▶ _HOW TO COMPLETE THIS TASK_:
For the word "agent", work out how many lines in the records below contain it and state that count alone.
**** RECORD SET
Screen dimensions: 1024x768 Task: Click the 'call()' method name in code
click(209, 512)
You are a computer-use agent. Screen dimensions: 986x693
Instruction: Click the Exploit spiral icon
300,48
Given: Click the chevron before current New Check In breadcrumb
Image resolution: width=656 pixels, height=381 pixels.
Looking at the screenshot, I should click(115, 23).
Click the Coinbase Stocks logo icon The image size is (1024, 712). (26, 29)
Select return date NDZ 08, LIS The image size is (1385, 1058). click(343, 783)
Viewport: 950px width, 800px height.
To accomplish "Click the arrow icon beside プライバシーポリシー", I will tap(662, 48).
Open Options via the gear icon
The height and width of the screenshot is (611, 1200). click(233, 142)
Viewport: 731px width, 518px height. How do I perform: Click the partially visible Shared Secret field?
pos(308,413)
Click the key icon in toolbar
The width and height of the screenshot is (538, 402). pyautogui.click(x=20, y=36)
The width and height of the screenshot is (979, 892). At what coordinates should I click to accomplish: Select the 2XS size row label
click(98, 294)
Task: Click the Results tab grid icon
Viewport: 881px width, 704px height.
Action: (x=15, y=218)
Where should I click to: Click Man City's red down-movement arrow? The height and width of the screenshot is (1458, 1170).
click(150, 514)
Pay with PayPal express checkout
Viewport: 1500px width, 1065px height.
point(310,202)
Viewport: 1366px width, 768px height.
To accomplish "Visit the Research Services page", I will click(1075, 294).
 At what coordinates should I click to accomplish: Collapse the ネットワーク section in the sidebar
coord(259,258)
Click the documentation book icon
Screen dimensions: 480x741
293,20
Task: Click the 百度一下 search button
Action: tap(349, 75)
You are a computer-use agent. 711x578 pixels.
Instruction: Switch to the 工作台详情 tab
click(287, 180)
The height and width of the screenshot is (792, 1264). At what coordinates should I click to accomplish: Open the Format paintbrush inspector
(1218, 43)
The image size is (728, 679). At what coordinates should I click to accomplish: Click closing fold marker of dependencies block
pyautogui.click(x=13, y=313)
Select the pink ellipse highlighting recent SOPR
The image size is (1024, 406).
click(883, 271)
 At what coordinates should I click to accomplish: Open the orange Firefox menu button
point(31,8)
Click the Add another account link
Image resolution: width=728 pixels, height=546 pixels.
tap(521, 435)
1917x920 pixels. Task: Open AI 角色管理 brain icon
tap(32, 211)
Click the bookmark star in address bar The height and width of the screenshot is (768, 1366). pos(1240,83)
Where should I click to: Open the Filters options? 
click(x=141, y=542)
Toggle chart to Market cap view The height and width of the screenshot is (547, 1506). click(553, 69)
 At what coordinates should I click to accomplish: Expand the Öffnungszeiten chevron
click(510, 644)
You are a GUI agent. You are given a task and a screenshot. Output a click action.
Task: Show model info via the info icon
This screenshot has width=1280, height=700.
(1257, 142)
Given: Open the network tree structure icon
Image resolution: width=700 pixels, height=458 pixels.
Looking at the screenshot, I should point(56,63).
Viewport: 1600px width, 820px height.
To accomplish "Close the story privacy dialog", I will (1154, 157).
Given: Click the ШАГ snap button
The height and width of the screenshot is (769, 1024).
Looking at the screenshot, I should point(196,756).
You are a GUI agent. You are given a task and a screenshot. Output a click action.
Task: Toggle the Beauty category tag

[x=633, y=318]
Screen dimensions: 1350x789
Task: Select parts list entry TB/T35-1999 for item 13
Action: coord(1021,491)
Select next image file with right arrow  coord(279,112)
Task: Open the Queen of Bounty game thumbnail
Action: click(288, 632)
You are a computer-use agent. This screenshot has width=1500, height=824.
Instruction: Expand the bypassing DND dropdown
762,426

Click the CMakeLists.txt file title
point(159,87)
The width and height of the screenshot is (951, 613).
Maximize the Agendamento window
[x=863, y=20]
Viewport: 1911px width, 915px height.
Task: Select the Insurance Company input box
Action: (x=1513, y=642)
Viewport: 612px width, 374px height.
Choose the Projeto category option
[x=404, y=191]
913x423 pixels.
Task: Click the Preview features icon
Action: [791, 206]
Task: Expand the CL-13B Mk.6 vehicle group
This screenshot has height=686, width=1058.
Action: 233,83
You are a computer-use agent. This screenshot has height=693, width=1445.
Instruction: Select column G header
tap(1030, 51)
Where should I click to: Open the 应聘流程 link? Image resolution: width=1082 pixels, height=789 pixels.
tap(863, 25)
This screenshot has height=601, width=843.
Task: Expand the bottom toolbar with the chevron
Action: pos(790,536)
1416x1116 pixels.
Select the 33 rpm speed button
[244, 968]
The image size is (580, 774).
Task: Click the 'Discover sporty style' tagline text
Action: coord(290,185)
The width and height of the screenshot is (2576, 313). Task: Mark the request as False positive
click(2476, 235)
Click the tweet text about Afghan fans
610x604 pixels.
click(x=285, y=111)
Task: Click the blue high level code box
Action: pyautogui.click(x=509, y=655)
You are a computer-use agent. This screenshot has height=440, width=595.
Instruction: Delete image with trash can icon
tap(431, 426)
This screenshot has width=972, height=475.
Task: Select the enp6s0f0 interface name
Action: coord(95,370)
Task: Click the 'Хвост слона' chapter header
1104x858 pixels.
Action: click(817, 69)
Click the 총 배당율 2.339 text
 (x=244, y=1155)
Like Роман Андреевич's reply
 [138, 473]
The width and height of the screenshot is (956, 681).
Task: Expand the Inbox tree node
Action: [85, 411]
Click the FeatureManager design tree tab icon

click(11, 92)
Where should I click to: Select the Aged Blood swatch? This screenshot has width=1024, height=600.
********
▶ _OUTPUT OF THE EXERCISE_:
7